● **Activity**
Each line of the data has to be transcribed exactly.

● **Collected data entries**

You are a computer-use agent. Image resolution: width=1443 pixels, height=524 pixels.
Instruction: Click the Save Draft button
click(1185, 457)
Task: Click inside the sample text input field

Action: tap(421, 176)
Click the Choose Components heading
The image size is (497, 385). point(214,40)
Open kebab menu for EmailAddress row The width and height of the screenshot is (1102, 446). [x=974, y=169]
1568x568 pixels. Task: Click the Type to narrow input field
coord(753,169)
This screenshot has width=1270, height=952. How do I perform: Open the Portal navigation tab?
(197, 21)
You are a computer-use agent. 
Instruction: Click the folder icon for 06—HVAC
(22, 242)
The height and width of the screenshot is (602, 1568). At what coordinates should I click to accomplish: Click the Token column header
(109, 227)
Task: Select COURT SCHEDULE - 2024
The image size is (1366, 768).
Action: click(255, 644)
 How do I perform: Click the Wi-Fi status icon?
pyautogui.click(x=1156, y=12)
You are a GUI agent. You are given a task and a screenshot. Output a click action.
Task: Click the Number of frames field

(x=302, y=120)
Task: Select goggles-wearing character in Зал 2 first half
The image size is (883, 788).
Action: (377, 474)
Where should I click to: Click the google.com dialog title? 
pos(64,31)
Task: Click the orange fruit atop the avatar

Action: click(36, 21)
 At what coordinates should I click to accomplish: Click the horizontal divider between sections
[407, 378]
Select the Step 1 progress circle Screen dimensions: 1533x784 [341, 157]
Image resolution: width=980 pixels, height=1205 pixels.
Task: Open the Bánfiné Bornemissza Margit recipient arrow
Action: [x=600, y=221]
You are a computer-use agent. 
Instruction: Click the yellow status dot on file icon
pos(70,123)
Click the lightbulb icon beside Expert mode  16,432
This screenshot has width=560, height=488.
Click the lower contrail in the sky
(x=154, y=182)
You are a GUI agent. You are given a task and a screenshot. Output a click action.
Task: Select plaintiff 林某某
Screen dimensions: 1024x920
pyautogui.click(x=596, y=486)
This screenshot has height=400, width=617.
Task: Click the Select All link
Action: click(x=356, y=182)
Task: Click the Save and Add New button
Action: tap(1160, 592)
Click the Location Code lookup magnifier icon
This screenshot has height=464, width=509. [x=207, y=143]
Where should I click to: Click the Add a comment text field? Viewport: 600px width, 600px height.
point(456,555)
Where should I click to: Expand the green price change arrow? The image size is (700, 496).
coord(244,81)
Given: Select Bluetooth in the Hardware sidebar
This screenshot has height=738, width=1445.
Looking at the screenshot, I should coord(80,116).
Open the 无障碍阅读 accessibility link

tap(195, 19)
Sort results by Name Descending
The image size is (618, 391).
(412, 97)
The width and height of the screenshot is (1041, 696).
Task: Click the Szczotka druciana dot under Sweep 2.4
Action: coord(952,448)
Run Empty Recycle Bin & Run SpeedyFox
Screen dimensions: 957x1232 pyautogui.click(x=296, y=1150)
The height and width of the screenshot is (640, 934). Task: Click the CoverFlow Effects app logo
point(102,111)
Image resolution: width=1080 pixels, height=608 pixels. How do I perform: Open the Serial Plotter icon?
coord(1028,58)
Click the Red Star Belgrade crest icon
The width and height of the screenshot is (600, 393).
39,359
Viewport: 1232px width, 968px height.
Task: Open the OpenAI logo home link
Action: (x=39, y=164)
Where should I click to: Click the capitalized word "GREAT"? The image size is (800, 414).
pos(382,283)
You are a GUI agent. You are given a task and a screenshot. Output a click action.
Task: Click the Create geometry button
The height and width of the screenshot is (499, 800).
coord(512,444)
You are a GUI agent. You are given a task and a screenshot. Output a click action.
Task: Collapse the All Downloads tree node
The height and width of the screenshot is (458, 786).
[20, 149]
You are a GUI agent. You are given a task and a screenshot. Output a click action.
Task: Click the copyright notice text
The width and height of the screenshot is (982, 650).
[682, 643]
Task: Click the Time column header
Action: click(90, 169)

● **Solution to the problem**
You are a computer-use agent. Image resolution: width=1443 pixels, height=524 pixels.
Instruction: Click the Save Draft button
click(1185, 457)
Task: Click inside the sample text input field

Action: tap(421, 176)
Click the Choose Components heading
The image size is (497, 385). point(214,40)
Open kebab menu for EmailAddress row The width and height of the screenshot is (1102, 446). [x=974, y=169]
1568x568 pixels. Task: Click the Type to narrow input field
coord(753,169)
This screenshot has width=1270, height=952. How do I perform: Open the Portal navigation tab?
(197, 21)
You are a computer-use agent. 
Instruction: Click the folder icon for 06—HVAC
(22, 242)
The height and width of the screenshot is (602, 1568). At what coordinates should I click to accomplish: Click the Token column header
(109, 227)
Task: Select COURT SCHEDULE - 2024
The image size is (1366, 768).
Action: click(255, 644)
 How do I perform: Click the Wi-Fi status icon?
pyautogui.click(x=1156, y=12)
You are a GUI agent. You are given a task and a screenshot. Output a click action.
Task: Click the Number of frames field

(x=302, y=120)
Task: Select goggles-wearing character in Зал 2 first half
The image size is (883, 788).
Action: (377, 474)
Where should I click to: Click the google.com dialog title? 
pos(64,31)
Task: Click the orange fruit atop the avatar

Action: click(36, 21)
 At what coordinates should I click to accomplish: Click the horizontal divider between sections
[407, 378]
Select the Step 1 progress circle Screen dimensions: 1533x784 [341, 157]
Image resolution: width=980 pixels, height=1205 pixels.
Task: Open the Bánfiné Bornemissza Margit recipient arrow
Action: [x=600, y=221]
You are a computer-use agent. 
Instruction: Click the yellow status dot on file icon
pos(70,123)
Click the lightbulb icon beside Expert mode  16,432
This screenshot has width=560, height=488.
Click the lower contrail in the sky
(x=154, y=182)
You are a GUI agent. You are given a task and a screenshot. Output a click action.
Task: Select plaintiff 林某某
Screen dimensions: 1024x920
pyautogui.click(x=596, y=486)
This screenshot has height=400, width=617.
Task: Click the Select All link
Action: click(x=356, y=182)
Task: Click the Save and Add New button
Action: tap(1160, 592)
Click the Location Code lookup magnifier icon
This screenshot has height=464, width=509. [x=207, y=143]
Where should I click to: Click the Add a comment text field? Viewport: 600px width, 600px height.
point(456,555)
Where should I click to: Expand the green price change arrow? The image size is (700, 496).
coord(244,81)
Given: Select Bluetooth in the Hardware sidebar
This screenshot has height=738, width=1445.
Looking at the screenshot, I should coord(80,116).
Open the 无障碍阅读 accessibility link

tap(195, 19)
Sort results by Name Descending
The image size is (618, 391).
(412, 97)
The width and height of the screenshot is (1041, 696).
Task: Click the Szczotka druciana dot under Sweep 2.4
Action: coord(952,448)
Run Empty Recycle Bin & Run SpeedyFox
Screen dimensions: 957x1232 pyautogui.click(x=296, y=1150)
The height and width of the screenshot is (640, 934). Task: Click the CoverFlow Effects app logo
point(102,111)
Image resolution: width=1080 pixels, height=608 pixels. How do I perform: Open the Serial Plotter icon?
coord(1028,58)
Click the Red Star Belgrade crest icon
The width and height of the screenshot is (600, 393).
39,359
Viewport: 1232px width, 968px height.
Task: Open the OpenAI logo home link
Action: (x=39, y=164)
Where should I click to: Click the capitalized word "GREAT"? The image size is (800, 414).
pos(382,283)
You are a GUI agent. You are given a task and a screenshot. Output a click action.
Task: Click the Create geometry button
The height and width of the screenshot is (499, 800).
coord(512,444)
You are a GUI agent. You are given a task and a screenshot. Output a click action.
Task: Collapse the All Downloads tree node
The height and width of the screenshot is (458, 786).
[20, 149]
You are a GUI agent. You are given a task and a screenshot. Output a click action.
Task: Click the copyright notice text
The width and height of the screenshot is (982, 650).
[682, 643]
Task: Click the Time column header
Action: click(90, 169)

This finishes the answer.